I particularly liked seeing Jenn and Mel because they were doing their first Ironman and I wanted to see that they were ok. While our waves were only half-arsed, I loved seeing them doing what they had dreamed of doing and what they had worked so hard for.
The run was good. With around 1km to go, a girl in my age group, Michelle, overtook me and tapped me on the back and said something along the lines of “C’mon Cath, lets go”. It meant I probably ran that last 1km too bloody fast, but I did really appreciate that she encouraged me. Even though we were both competing against each other, we really weren’t. We were all just out there trying ot have a good crack and trying to do the best we could.
Run time; 3:38
Total time; 10:17 (2nd)
The finish chute was great. I have to be honest though, I never seem to soak it in. I was running pretty hard. But I loved seeing Bruce at the end. He gave me my medal and a little smoosh. Perfect really.
Then Poppa was crying and I gave him and the kids a big cuddle. Poppa cries because he knows how much my (late) Mum would love to see me race (she was the competitive one). It’s a special family moment (although Poppa hides from the camera).
As for Kacey, she ran her sub 3:30 marathon and when I saw her at the finish line the first thing I said was “did you do it?” I was so excited to hear she had achieved what she had trained so hard to do.

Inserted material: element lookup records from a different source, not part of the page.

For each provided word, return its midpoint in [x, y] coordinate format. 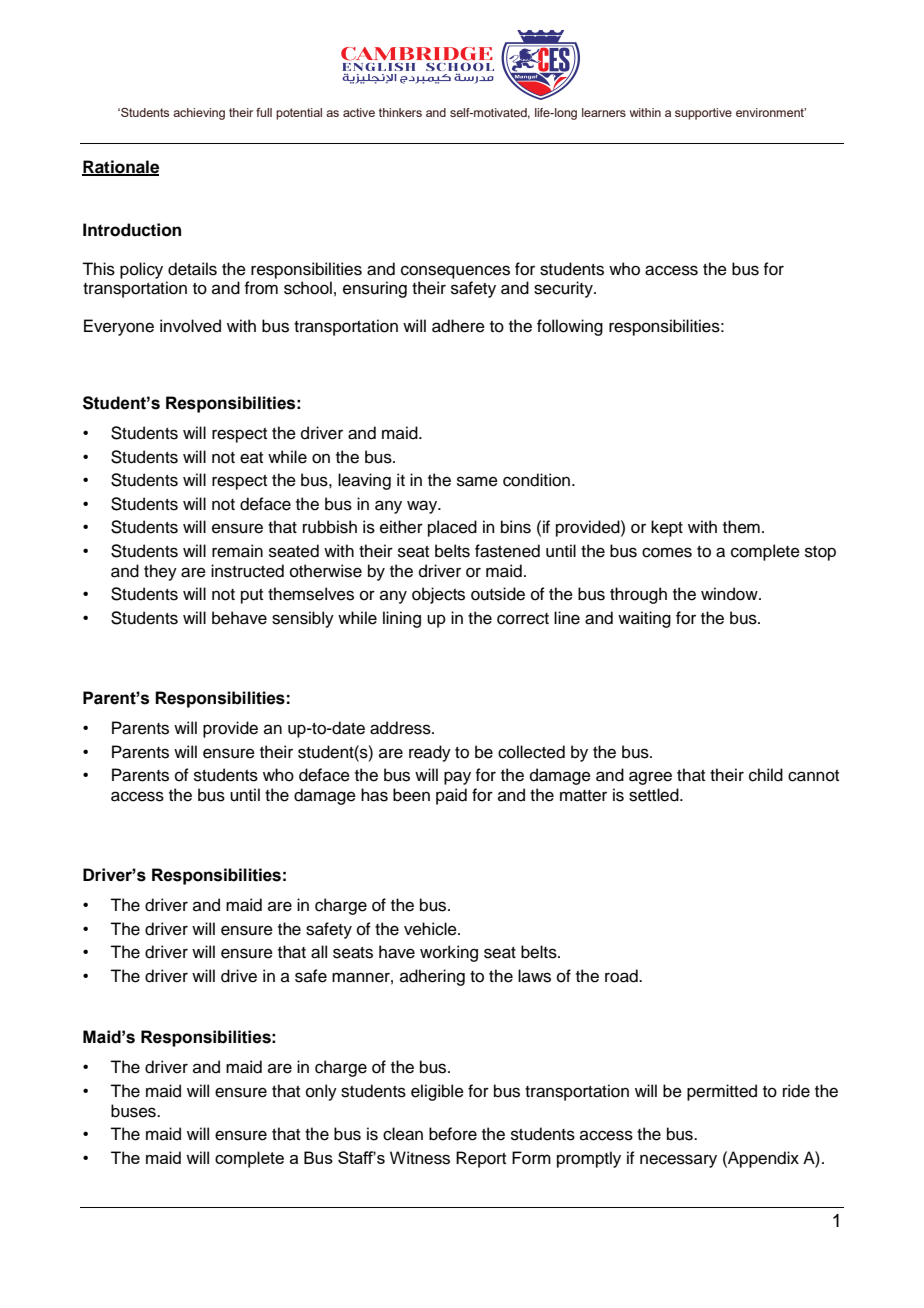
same [477, 481]
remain [237, 551]
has [374, 795]
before [453, 1134]
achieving [199, 114]
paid [451, 796]
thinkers [400, 112]
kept [667, 528]
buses [134, 1111]
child [766, 775]
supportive [703, 114]
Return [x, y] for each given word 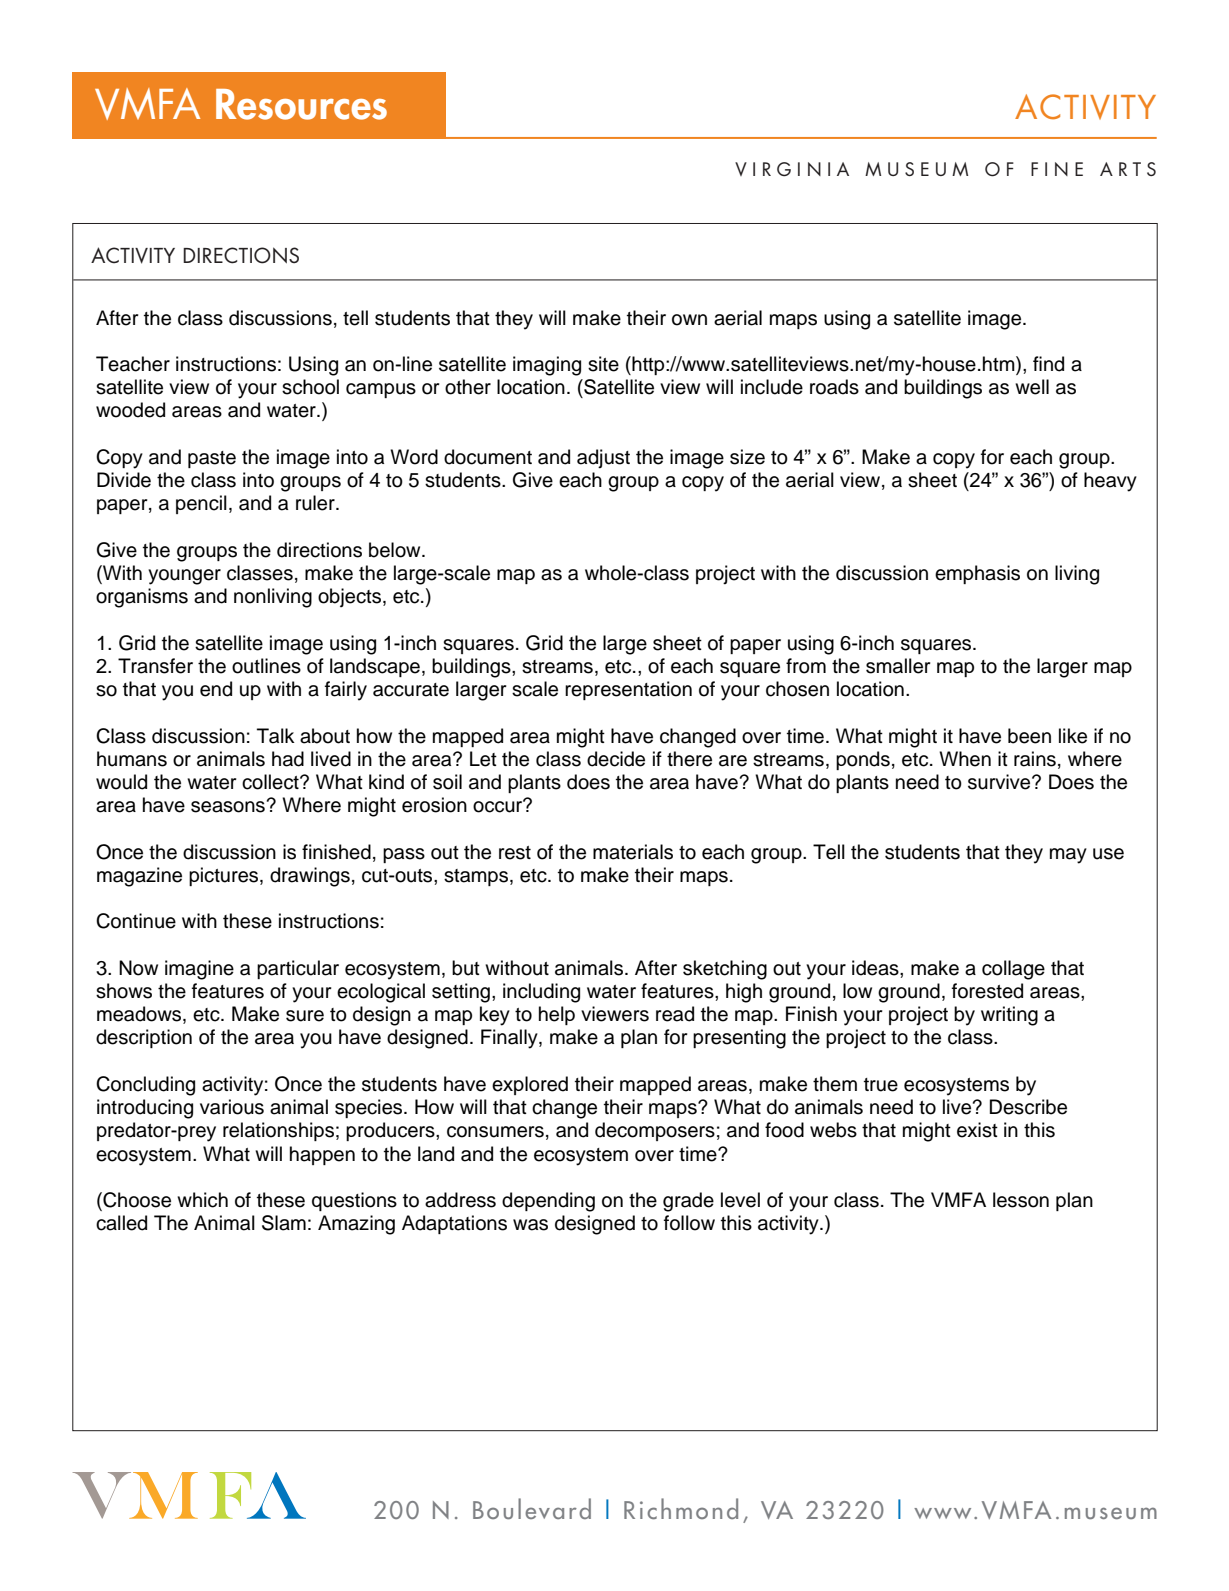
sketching [725, 970]
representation [628, 690]
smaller [898, 666]
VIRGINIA [792, 169]
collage [1013, 970]
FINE [1057, 169]
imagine [199, 970]
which [202, 1200]
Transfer [155, 666]
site [603, 364]
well [1032, 387]
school [310, 387]
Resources [301, 104]
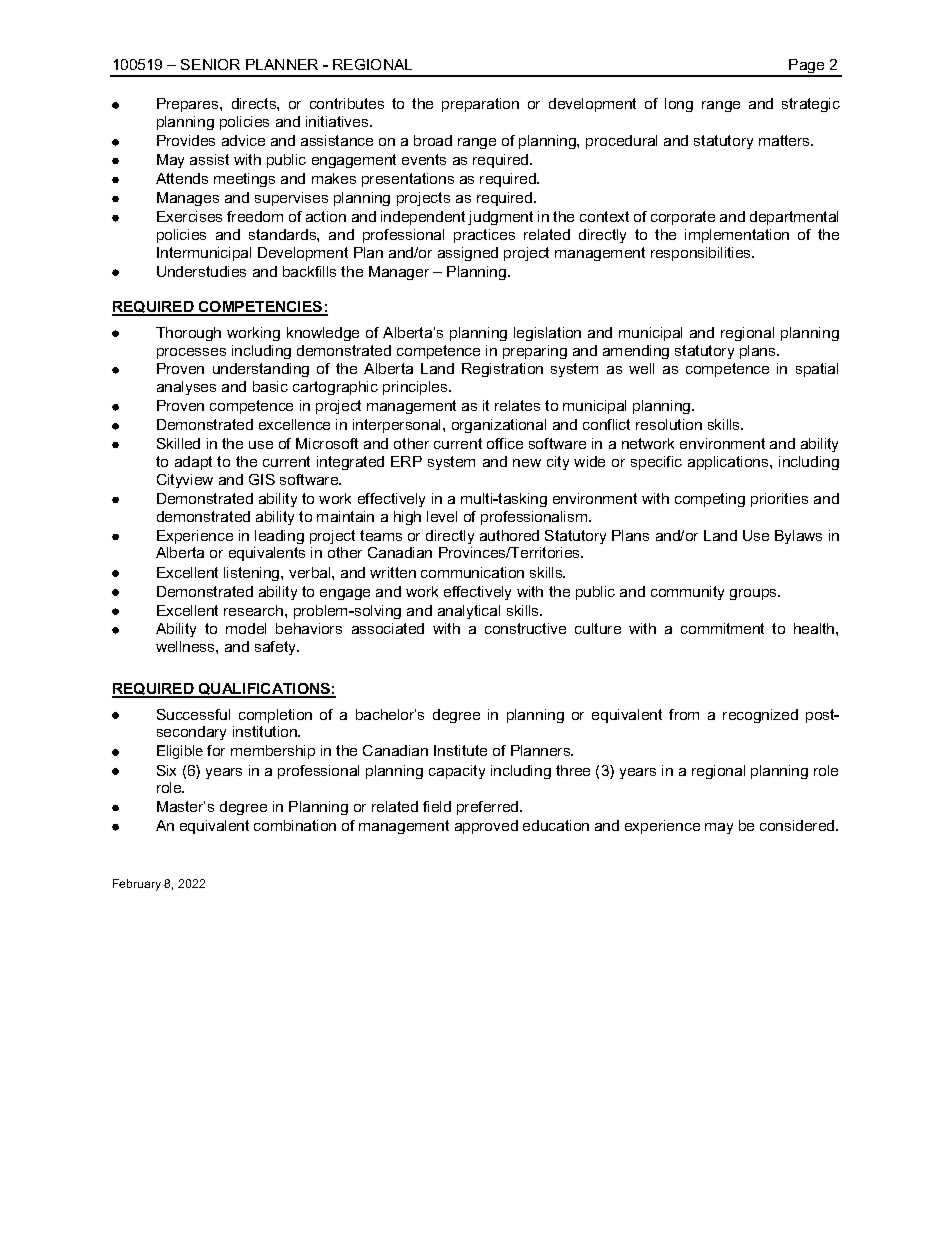 Image resolution: width=952 pixels, height=1233 pixels. What do you see at coordinates (679, 105) in the screenshot?
I see `long` at bounding box center [679, 105].
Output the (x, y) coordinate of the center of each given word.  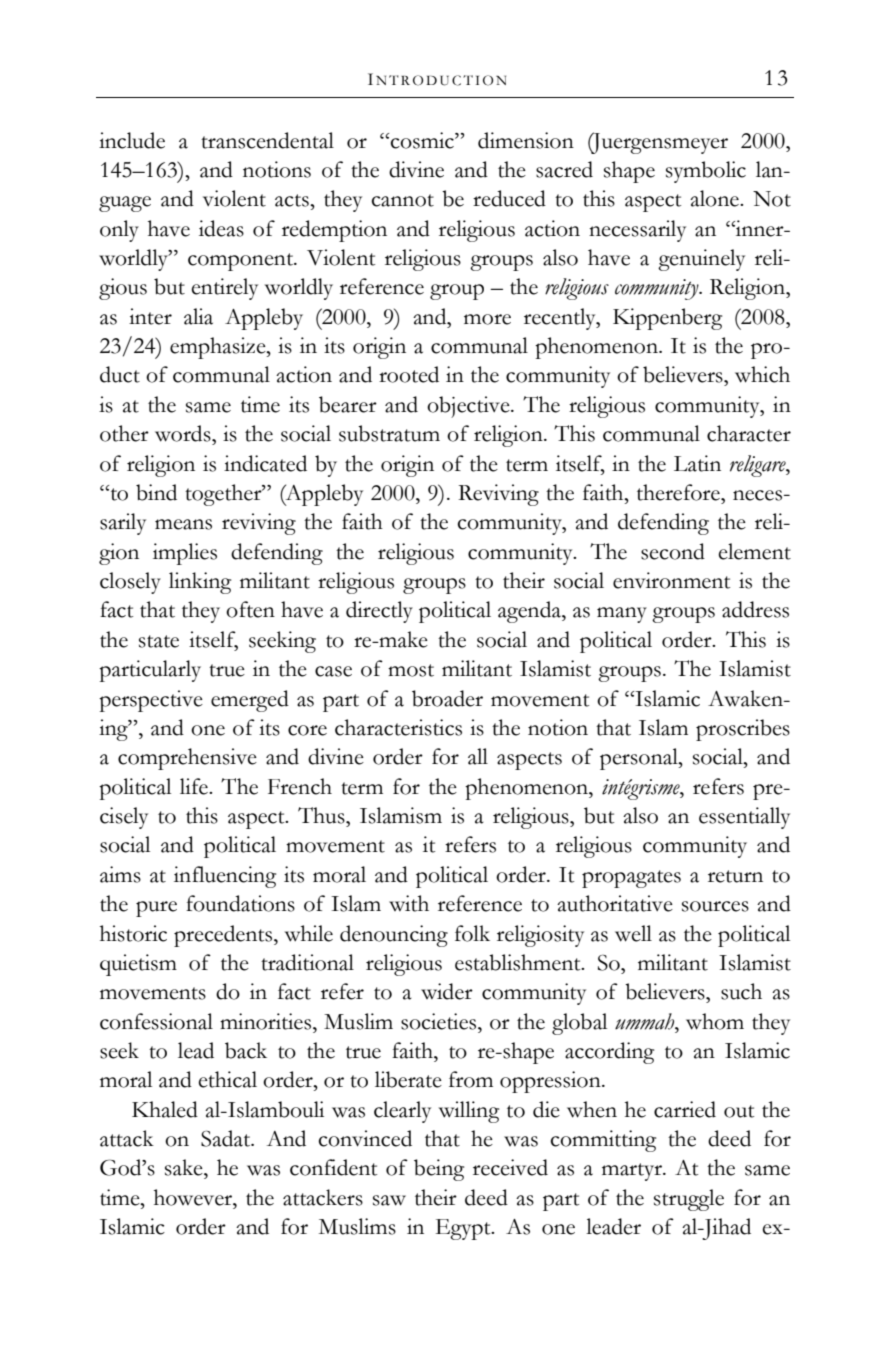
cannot (402, 200)
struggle (689, 1200)
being (439, 1170)
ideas (221, 228)
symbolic (706, 172)
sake (185, 1167)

I felt great, but then half an hour later got pretty damn sick and had to have a little visit to medical (first ever drip – ouch). But I was out in time to see Jenn and Mel finish which was special.
Cheering the finishers in until midnight is still one of my favourite things to do. I love watching every single one of them finish.
So that was Ironman number ten and apparently that’s it for me….. or at least it was in theory.
There is NO WAY I’m not doing that again.
Kona called (Bruce, Kacey and myself all qualified), but I had to say “No thank you. Not this year“. Time for reading books with the kids without falling asleep before them 🙂
Happy training and racing Ironchicks!